The whole thing, more than anything else, feels un-Star Wars. It doesn’t have any of the rhythms and rhymes these films generally contain, instead producing a more typical noisy blockbuster. The thing it resembles most is Abrams’ own Star Trek Into Darkness, constantly ramping up the tension with cheap stunts and moving so fast it hopes you won’t notice. The greater sin in this regard is Abrams’ inability to tell any kind of thematic story this franchise is built on. I’ve written thousands of words in this newsletter about the rich tapestry of political and philosophical ideas Lucas was weaving (often very shoddily) into the prequels. The joke I make is that the only thing Abrams’ Star Wars has to say is that we all really love Star Wars, but now it isn’t even about that. It’s ticking off a list of surface elements from the franchise, but without any of the soul or purpose that made them matter in the first place. It’s an algorithm reproducing all the things you remember, with the speed turned all the way up. It’s a monstrosity. It has no place in this story. It comes from nothing. It’s nothing.
And that’s fine. This film is so unrecognisable from the Star Wars I love that I can pretend it doesn’t exist. The Last Jedi’s emotional power isn’t undercut for me here because it just feels like bad fanfic by comparison.
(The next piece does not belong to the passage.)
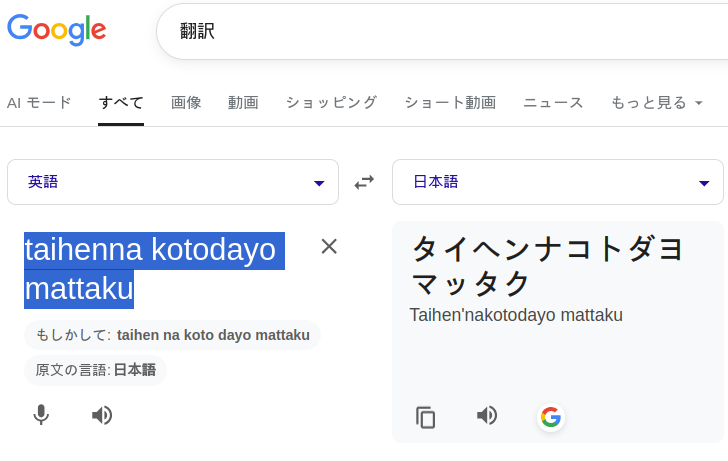Click the Google logo
728x461 pixels.
(x=57, y=30)
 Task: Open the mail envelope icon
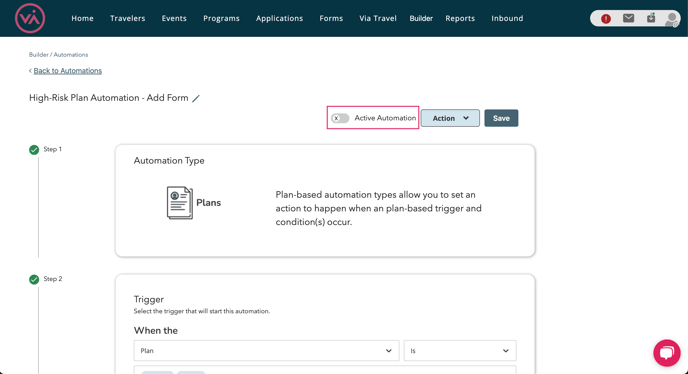628,18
The last thing in the Skywalker Saga to feel authentically Star Wars is the kid picking up the broom. This whole film is meaningless by comparison.
More than anything else, I’m just tired of this franchise, of the way the IP is being managed, of the discourse, of everything. All of it. I never expected to say this, but I just want Star Wars to go away, at least for a while. Not only am I not writing any more newsletters on the subject next year, but I don’t think I’m even going to watch anything Star Wars in 2020. Not even an original trilogy rewatch. For me to love Star Wars again, I need it to go away.
Until we meet again, old friend.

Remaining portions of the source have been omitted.